■ **WHAT IS EXPECTED**: In the publication page text below, list the authors in the byline who do not appear among the profiled authors.

■ **SUPPLIED TEXT**:
-------------------------

The publication detail shows the title, authors (with indicators showing other profiled authors), information on the publishing organization, abstract and a link to the article in PubMed. This abstract is what is used to create the fingerprint of the publication. If any grants are referenced by the publication, they will be listed here as well.

How NaCl raises blood pressure: a new paradigm for the pathogenesis of salt-dependent hypertension.

Mordecai P Blaustein; Frans H H Leenen; Ling Chen; Vera A Golovina; John M Hamlyn; Thomas L Pallone; James W Van Huysse; Jin Zhang; W Gil Wier (Profiled Authors: W Gil Wier; Jin Zhang; Mordecai P Blaustein; Ling Chen; John M Hamlyn; Thomas L Pallone)

-------------------------

■ **PROVIDED INFORMATION**:
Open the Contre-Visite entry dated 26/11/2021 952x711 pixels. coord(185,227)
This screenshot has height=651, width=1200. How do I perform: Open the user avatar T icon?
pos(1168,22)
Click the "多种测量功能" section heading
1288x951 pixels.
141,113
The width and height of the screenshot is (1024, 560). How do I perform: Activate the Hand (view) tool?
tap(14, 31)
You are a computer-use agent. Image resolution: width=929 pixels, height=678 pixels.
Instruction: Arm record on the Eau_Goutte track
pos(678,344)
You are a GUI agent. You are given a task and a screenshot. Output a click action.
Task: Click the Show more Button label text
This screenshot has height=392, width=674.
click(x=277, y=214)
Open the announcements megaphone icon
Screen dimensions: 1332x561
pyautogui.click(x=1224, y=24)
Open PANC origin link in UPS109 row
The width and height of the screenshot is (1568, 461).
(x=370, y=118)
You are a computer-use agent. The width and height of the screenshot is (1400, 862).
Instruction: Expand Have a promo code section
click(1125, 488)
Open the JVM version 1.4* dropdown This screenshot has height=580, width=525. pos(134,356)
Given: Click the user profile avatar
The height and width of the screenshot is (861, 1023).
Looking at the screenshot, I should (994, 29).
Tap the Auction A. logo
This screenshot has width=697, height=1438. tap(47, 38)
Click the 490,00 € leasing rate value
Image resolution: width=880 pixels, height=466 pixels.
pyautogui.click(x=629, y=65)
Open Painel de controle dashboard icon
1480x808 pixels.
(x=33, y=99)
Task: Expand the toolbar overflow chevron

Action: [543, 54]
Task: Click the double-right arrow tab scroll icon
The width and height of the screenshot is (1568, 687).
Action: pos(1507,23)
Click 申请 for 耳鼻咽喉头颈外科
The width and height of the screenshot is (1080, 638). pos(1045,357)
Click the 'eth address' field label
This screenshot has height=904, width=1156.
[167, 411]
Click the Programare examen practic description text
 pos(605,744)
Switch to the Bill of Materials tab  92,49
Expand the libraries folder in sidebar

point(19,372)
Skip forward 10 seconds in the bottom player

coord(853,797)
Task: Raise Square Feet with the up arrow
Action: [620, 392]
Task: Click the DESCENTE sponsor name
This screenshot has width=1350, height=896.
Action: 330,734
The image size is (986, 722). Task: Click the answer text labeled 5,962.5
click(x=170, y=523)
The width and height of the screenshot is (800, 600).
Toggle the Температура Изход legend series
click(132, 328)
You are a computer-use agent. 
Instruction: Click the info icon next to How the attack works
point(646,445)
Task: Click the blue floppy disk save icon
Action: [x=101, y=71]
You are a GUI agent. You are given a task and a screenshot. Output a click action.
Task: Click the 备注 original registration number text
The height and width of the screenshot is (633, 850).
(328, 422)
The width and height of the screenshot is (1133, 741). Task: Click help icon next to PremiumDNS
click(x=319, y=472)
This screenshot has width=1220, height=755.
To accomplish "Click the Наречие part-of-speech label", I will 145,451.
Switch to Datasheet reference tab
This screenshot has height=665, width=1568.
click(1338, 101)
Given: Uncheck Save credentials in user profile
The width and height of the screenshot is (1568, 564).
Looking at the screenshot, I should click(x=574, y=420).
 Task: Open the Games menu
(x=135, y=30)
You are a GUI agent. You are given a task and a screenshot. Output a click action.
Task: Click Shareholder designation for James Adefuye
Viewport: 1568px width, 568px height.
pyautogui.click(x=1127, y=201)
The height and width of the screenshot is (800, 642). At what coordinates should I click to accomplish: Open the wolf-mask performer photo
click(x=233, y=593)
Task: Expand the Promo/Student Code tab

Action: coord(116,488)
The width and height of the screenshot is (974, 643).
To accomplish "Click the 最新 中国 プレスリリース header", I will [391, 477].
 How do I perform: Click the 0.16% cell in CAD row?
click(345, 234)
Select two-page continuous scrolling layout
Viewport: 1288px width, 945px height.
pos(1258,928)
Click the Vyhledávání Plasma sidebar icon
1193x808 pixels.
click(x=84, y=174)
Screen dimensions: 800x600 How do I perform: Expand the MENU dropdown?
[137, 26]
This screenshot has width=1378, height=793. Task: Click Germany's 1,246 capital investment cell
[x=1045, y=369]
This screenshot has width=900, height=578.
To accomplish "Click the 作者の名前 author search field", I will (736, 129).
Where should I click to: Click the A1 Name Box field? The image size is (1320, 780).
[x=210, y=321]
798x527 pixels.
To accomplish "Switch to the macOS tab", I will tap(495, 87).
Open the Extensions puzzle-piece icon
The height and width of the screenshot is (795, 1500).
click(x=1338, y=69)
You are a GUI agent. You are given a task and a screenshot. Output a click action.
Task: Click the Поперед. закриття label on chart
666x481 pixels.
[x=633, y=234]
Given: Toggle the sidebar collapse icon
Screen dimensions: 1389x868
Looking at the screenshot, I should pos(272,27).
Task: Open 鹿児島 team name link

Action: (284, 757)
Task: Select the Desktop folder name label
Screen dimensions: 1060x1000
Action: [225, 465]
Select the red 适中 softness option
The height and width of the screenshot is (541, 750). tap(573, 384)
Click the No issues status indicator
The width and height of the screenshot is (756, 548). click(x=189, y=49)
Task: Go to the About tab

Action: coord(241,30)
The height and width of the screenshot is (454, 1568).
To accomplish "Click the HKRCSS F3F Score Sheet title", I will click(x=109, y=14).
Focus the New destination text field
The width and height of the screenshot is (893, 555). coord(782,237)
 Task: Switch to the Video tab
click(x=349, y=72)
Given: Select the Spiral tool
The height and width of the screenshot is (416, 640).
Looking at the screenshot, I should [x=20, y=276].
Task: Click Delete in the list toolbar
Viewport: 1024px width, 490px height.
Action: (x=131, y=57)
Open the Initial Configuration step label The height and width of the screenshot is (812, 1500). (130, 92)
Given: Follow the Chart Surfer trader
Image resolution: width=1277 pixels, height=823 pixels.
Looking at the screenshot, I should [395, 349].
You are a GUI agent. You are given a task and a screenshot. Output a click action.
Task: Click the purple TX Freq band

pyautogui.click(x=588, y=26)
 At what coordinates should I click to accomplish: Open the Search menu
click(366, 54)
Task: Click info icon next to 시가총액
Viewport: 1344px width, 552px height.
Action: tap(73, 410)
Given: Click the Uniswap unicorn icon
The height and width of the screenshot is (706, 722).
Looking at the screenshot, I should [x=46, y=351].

-------------------------

■ **EXERCISE SOLUTION**: Frans H H Leenen, Vera A Golovina, James W Van Huysse